● **REQUIREMENT**
Transcribe the lines exactly, beginning with the one that contains "Given: Click the bar chart icon in Over 38.5" and ending with the final line of the records. Do not transcribe pictures.

________

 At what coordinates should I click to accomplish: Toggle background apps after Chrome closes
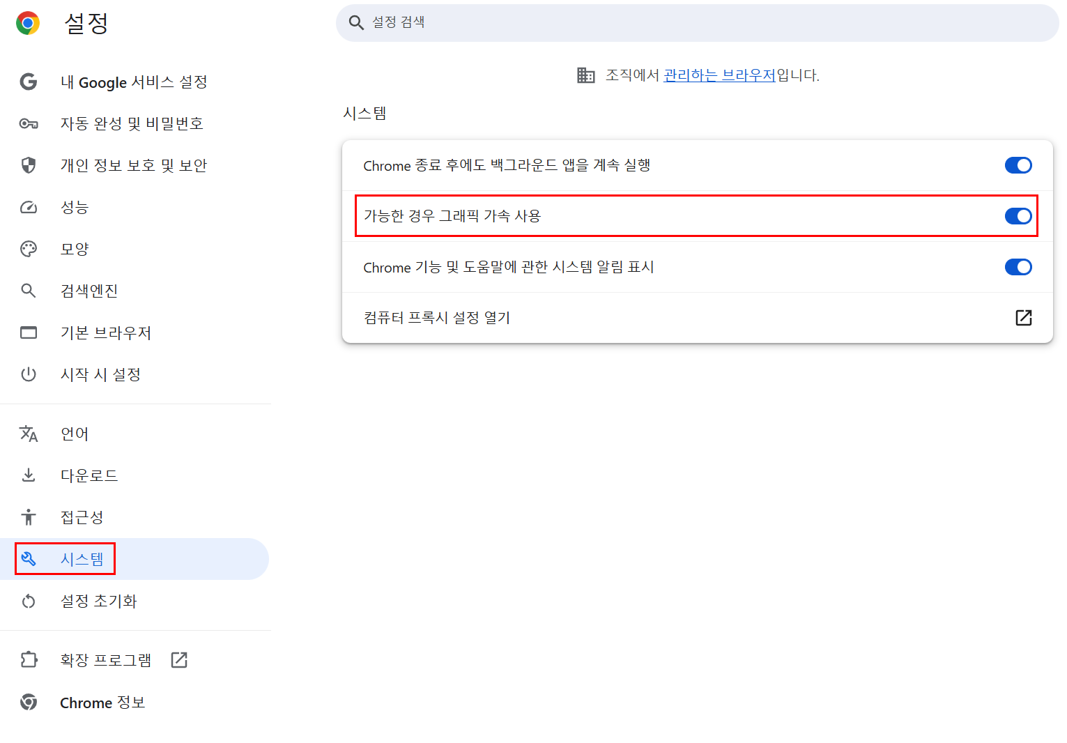click(1018, 165)
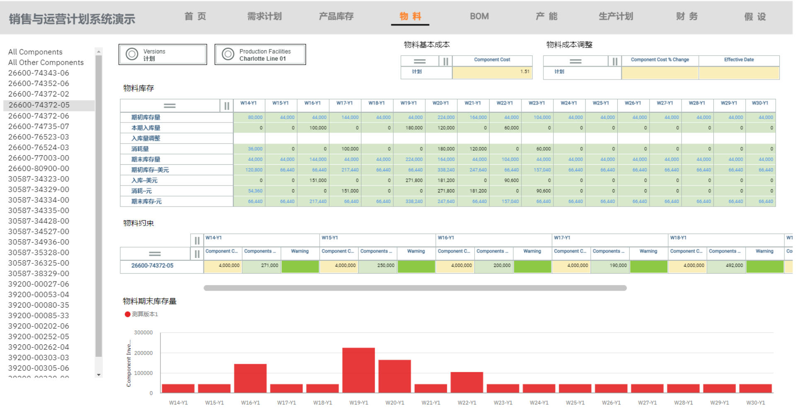Click the Production Facilities circle icon
This screenshot has height=416, width=798.
click(x=228, y=54)
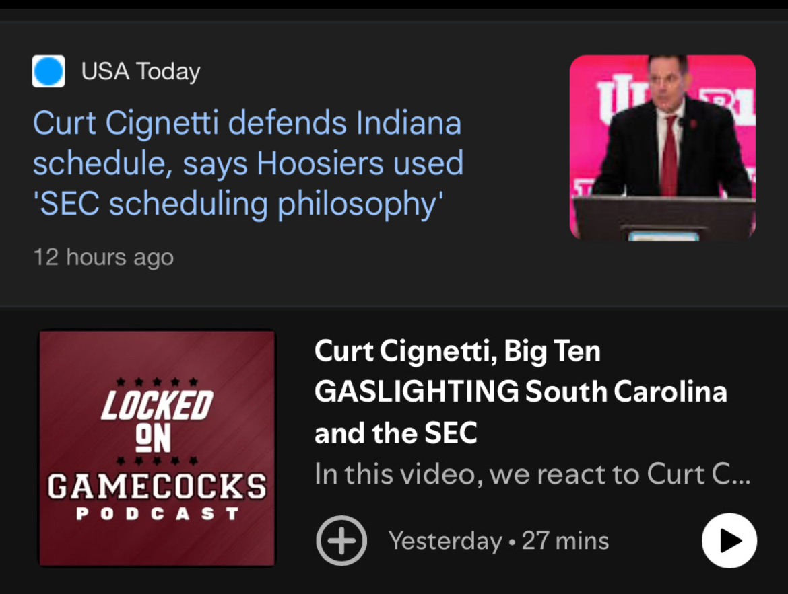Click the star row above "LOCKED ON"
Image resolution: width=788 pixels, height=594 pixels.
157,381
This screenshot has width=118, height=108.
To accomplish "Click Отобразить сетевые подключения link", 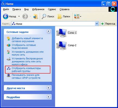I will 24,47.
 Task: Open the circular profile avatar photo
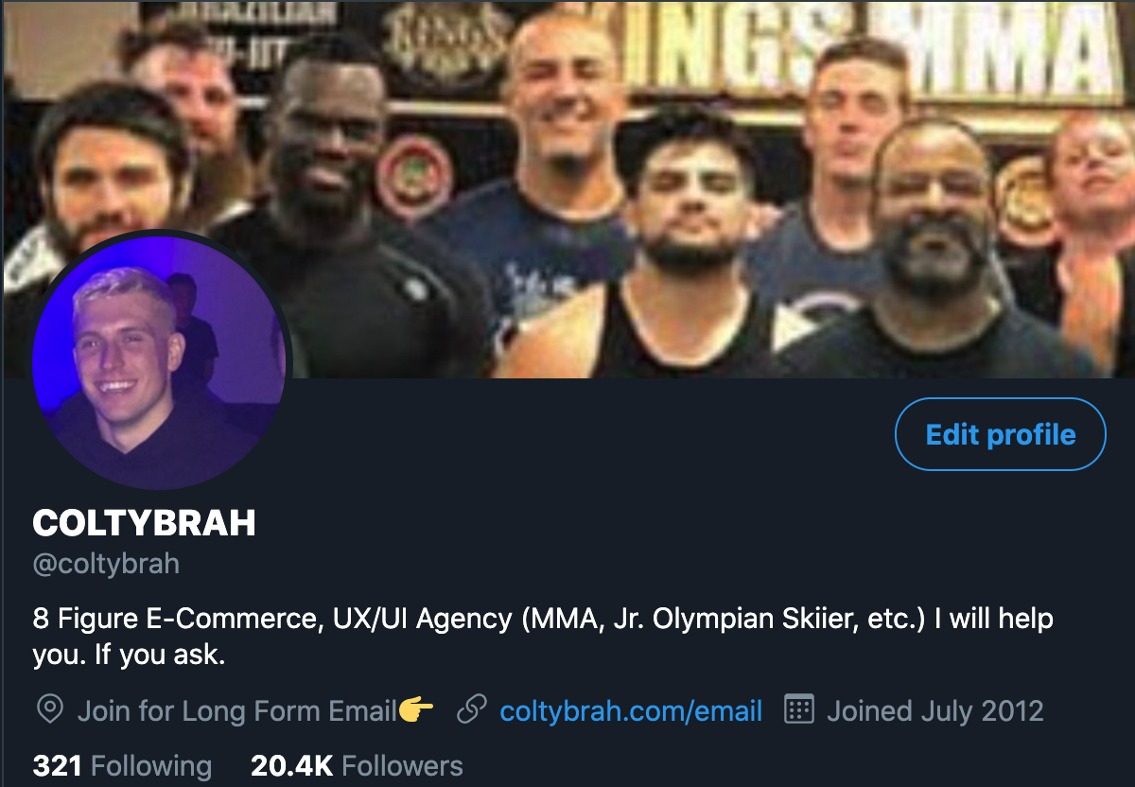[x=159, y=359]
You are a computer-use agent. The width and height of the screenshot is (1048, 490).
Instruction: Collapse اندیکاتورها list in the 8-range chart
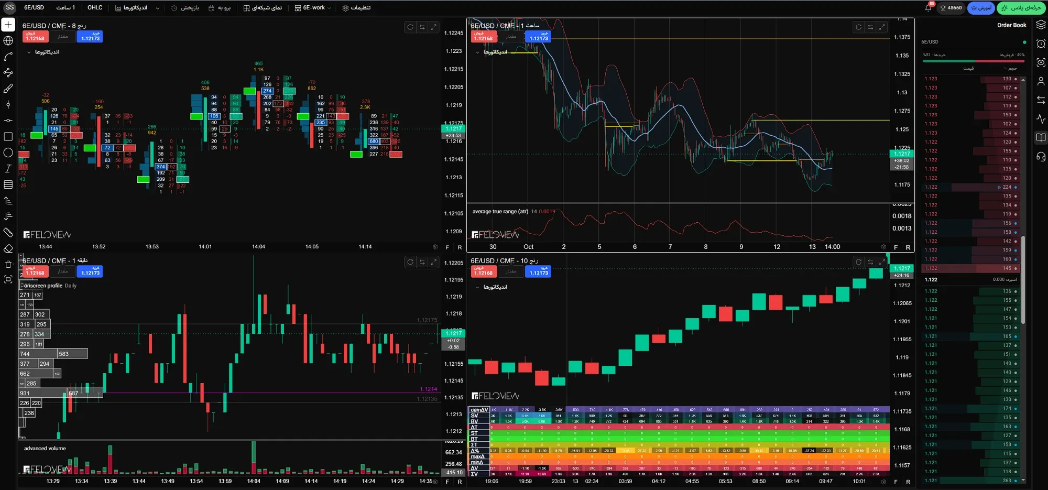coord(29,52)
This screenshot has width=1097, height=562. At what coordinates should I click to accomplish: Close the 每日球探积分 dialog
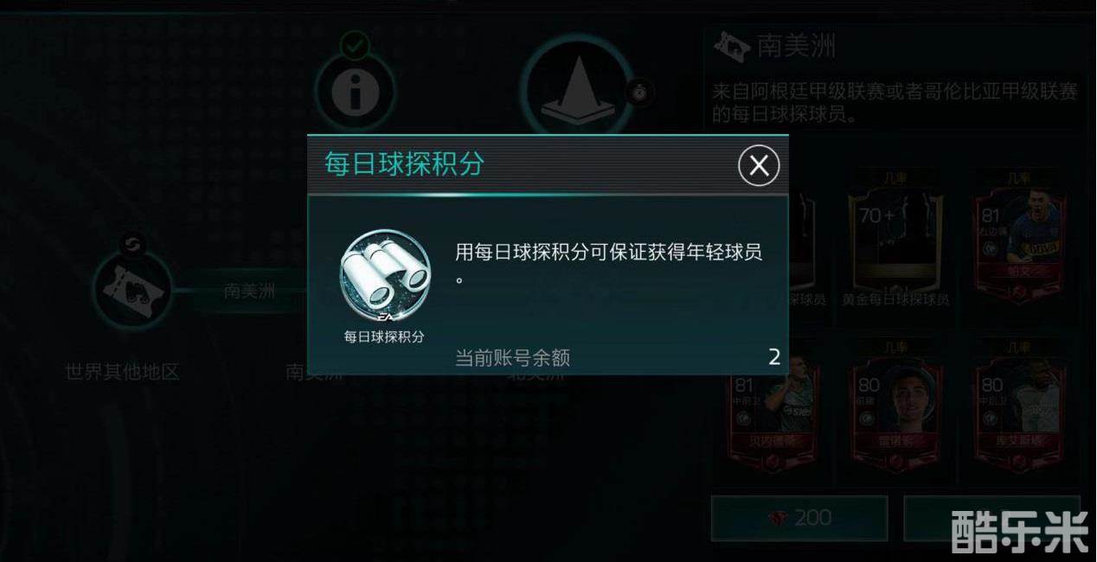pos(759,165)
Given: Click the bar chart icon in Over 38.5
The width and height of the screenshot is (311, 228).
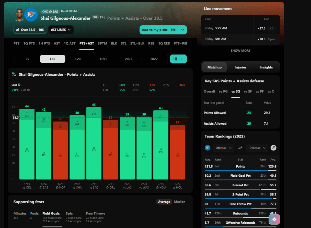Looking at the screenshot, I should [18, 30].
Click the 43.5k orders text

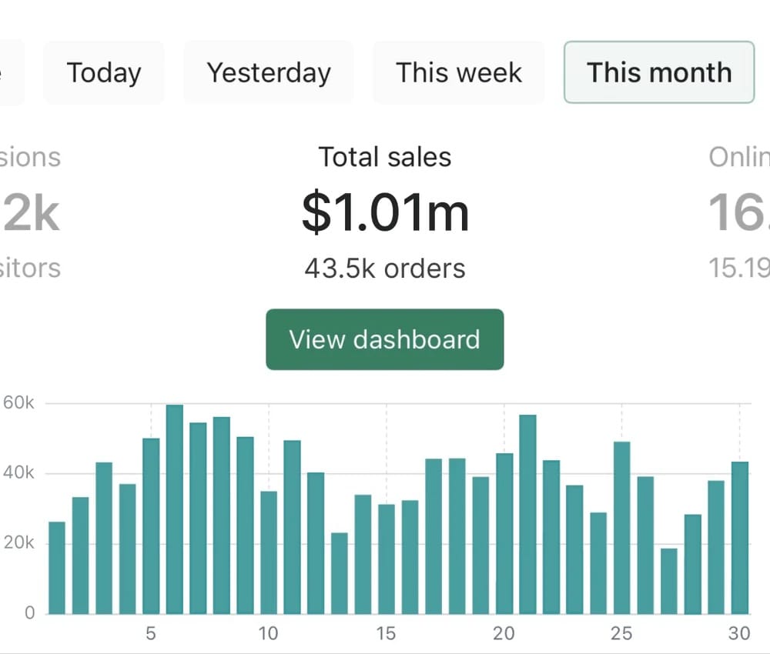[x=385, y=269]
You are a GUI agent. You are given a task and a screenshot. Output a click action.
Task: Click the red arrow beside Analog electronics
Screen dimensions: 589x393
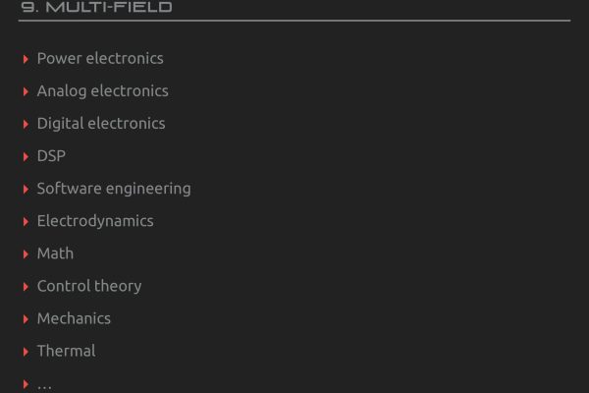coord(26,91)
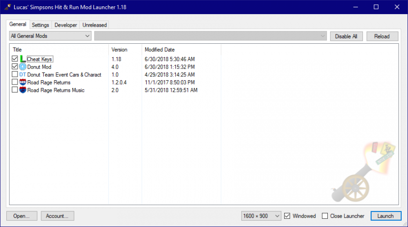Click the blue Donut Mod icon
The height and width of the screenshot is (227, 408).
(22, 67)
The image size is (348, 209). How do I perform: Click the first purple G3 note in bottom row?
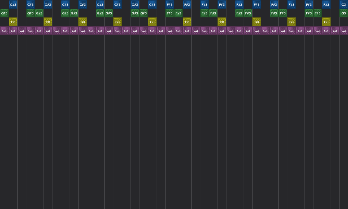(4, 30)
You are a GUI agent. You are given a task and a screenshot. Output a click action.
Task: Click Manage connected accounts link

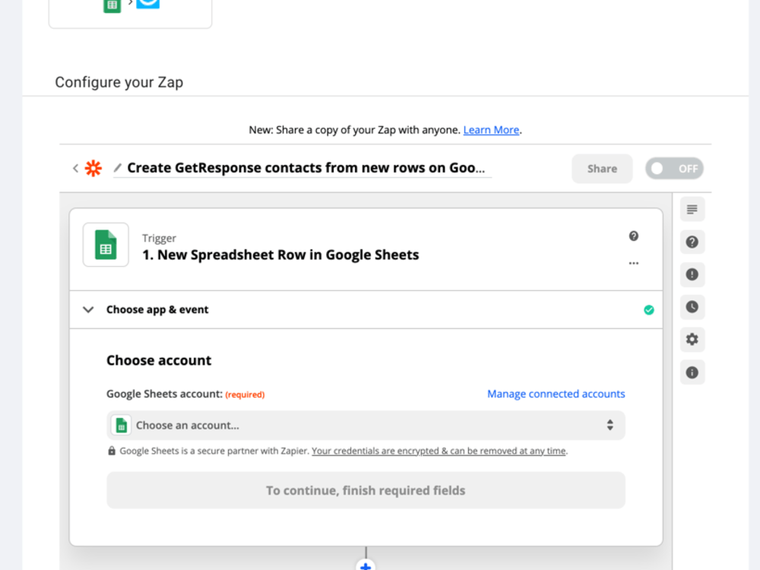point(556,394)
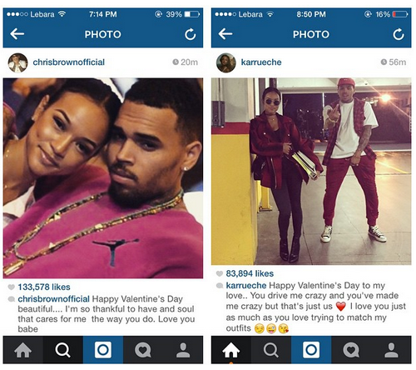The width and height of the screenshot is (416, 370).
Task: Refresh the karrueche photo page
Action: point(399,34)
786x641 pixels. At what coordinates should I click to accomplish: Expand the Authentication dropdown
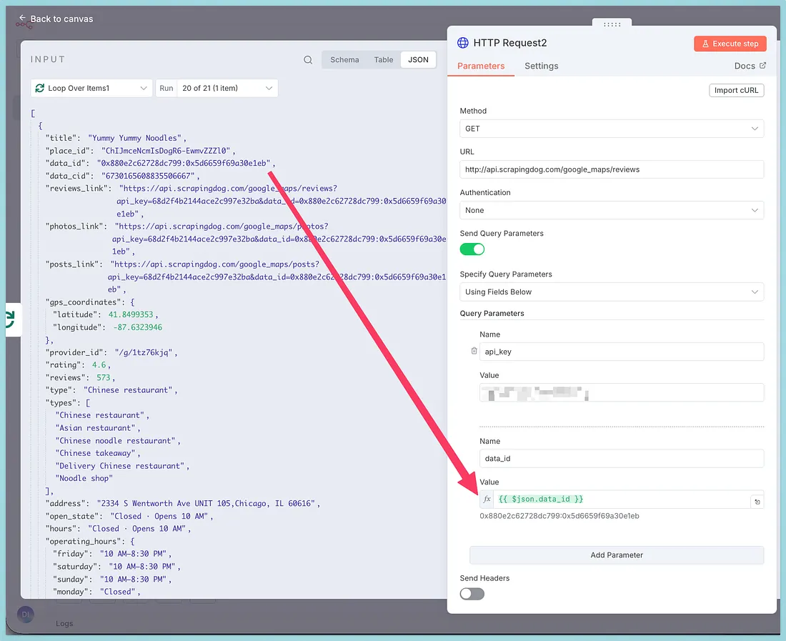click(611, 210)
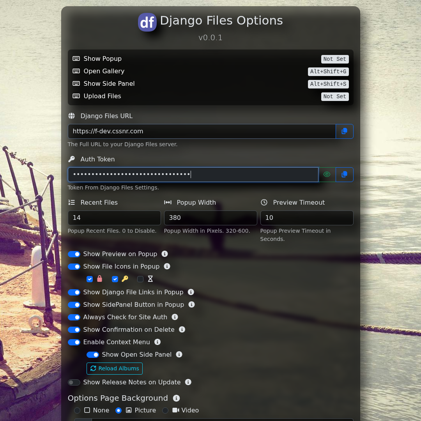Reveal the Auth Token with eye icon

click(x=327, y=175)
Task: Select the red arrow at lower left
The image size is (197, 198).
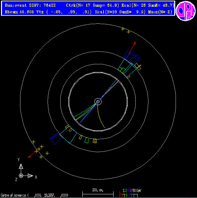Action: point(33,153)
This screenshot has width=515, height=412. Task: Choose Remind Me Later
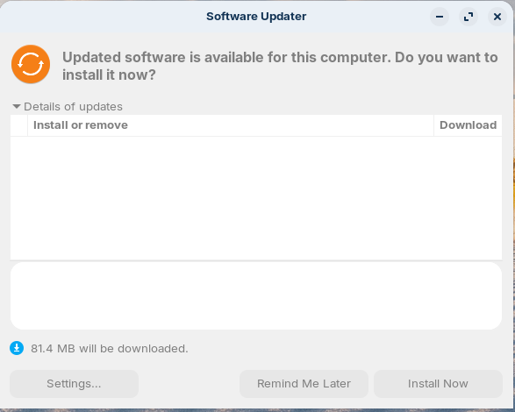pos(304,384)
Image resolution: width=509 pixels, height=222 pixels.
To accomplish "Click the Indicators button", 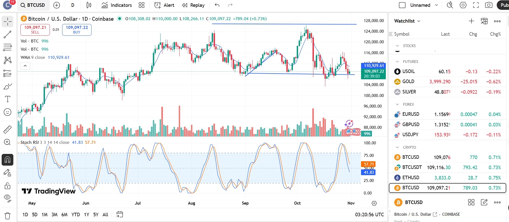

________

● **RESULT FOR THIS TASK**
Given: Click the bar chart icon in Over 38.5
The width and height of the screenshot is (311, 228).
Looking at the screenshot, I should [18, 30].
Click the 43.5k orders text

[x=385, y=269]
You are a GUI agent. You are given a task and a screenshot. Output a click action.
Task: Click the red arrow beside Analog electronics
Screen dimensions: 589x393
coord(26,91)
Click the blue Donut Mod icon
The height and width of the screenshot is (227, 408).
(22, 67)
The image size is (348, 209). How do I perform: Click the first purple G3 note in bottom row?
(4, 30)
You are a GUI agent. You are given a task and a screenshot. Output a click action.
Task: Click Manage connected accounts link

point(556,394)
The width and height of the screenshot is (416, 370).
Task: Refresh the karrueche photo page
Action: point(399,34)
786x641 pixels. At what coordinates should I click to accomplish: Expand the Authentication dropdown
click(611, 210)
Reveal the Auth Token with eye icon

click(x=327, y=175)
Task: Select the red arrow at lower left
The image size is (197, 198).
Action: point(33,153)
This screenshot has width=515, height=412. Task: Choose Remind Me Later
pos(304,384)
Image resolution: width=509 pixels, height=222 pixels.
To accomplish "Click the Indicators button", 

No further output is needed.